Adding that to the list, thanks! :)

@ilikenwf
Copy link

ilikenwf commented Sep 7, 2022

Maybe you want to add basujindal/stable-diffusion#122 I made a pull request to improve upon neonsecret's

Do you think you could come up with a version of it that works with Doggettx's optimizations?

@ilikenwf
Copy link

ilikenwf commented Sep 7, 2022

This one is also interesting CompVis/stable-diffusion#142

@ilikenwf
Copy link

ilikenwf commented Sep 7, 2022

In addition, it may make sense with both @mchaker and the Doggettx mods to have some kind of memory threshold or image dimension size based on GPU VRAM be used to determine if "slow and steady" mode kicks in or not?

@y0himba
Copy link

y0himba commented Sep 7, 2022

I am new to using git. How do I implement the Doggettx optimizations or the basujindal?

@extesy
Copy link

extesy commented Sep 7, 2022

CompVis/stable-diffusion#177 worked very well for me

@mchaker
Copy link
Author

mchaker commented Sep 7, 2022

This one is also interesting CompVis/stable-diffusion#142

This seems to utilize CPU -- what stands out about it to you @ilikenwf ?

@mchaker
Copy link
Author

mchaker commented Sep 7, 2022

In addition, it may make sense with both @mchaker and the Doggettx mods to have some kind of memory threshold or image dimension size based on GPU VRAM be used to determine if "slow and steady" mode kicks in or not?

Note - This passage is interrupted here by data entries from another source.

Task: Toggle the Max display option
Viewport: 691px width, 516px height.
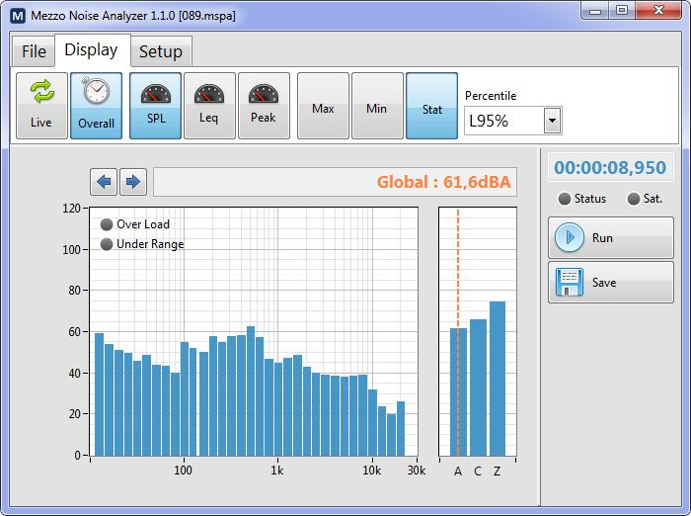Action: click(323, 106)
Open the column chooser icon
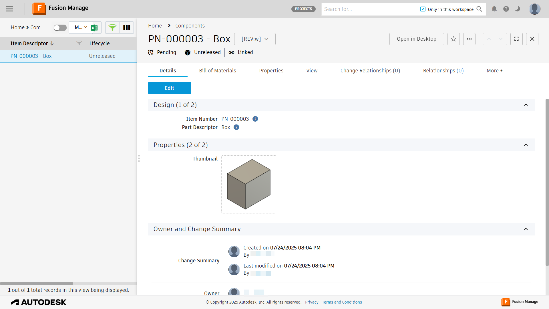The image size is (549, 309). pos(127,27)
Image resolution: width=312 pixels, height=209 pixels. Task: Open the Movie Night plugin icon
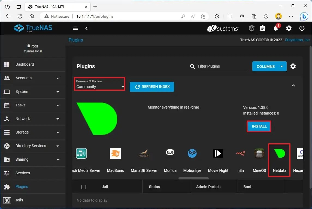[218, 153]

I think that is how the Doggettx optimizations work

I am new to using git. How do I implement the Doggettx optimizations or the basujindal?

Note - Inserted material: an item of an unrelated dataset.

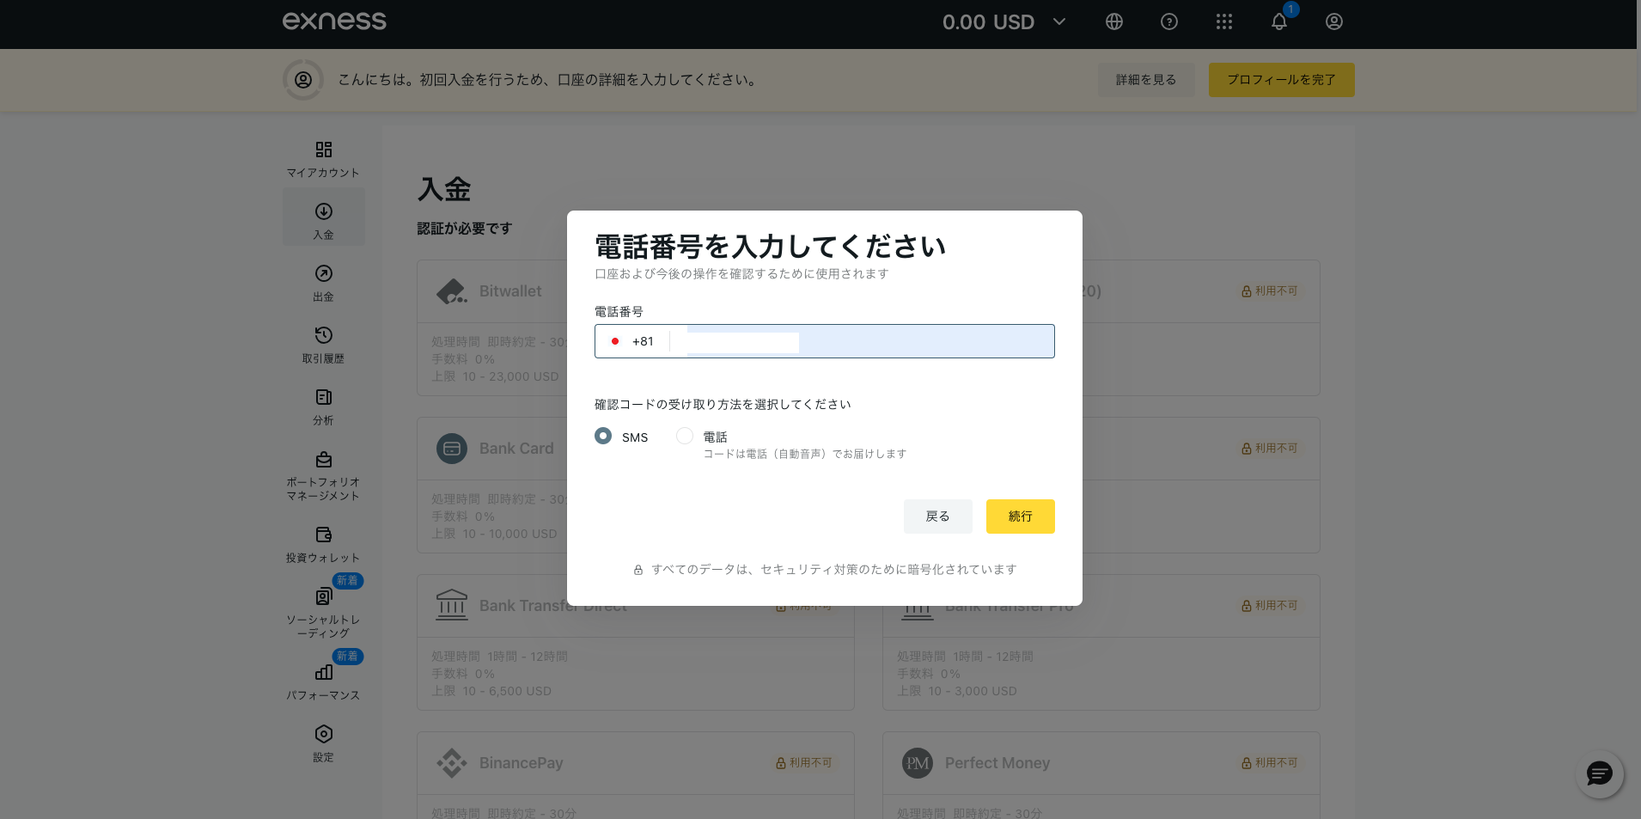Open the notifications bell
Viewport: 1641px width, 819px height.
click(x=1278, y=22)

For the Doggettx optimizations, replace files in your local copy of stable-diffusion with the files that were changed in the linked PR.

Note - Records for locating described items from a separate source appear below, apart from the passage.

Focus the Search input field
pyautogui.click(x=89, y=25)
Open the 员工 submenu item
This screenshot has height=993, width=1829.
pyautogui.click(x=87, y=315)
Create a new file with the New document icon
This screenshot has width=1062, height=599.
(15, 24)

I've added some instructions above to clarify.

CompVis/stable-diffusion#177 worked very well for me

This looks exactly like the changes in item (2) in my list, except that they are in PR format. I will add that as an alternate link. Thank you.

@ryudrigo
Copy link

ryudrigo commented Sep 7, 2022

Maybe you want to add basujindal/stable-diffusion#122 I made a pull request to improve upon neonsecret's

Do you think you could come up with a version of it that works with Doggettx's optimizations?

Currently, the PR I mentioned uses less memory (VRAM) than Doggetx's for the same generation time (at least for a 1024 image), so I'd just use that. If you can tell me a specific aspect of their optimization that I should include, I'll consider implementing it. Otherwise, it's just too much work to go comb through the details, and compare all the changes.

@andrewginns
Copy link

andrewginns commented Sep 7, 2022

Thanks for this. I was previously using the tweak from neonsecret and was able to generate up to 1024x640 images on 8GB; however, this came at the cost of speed where it took multiple seconds per iteration due to the attention splitting.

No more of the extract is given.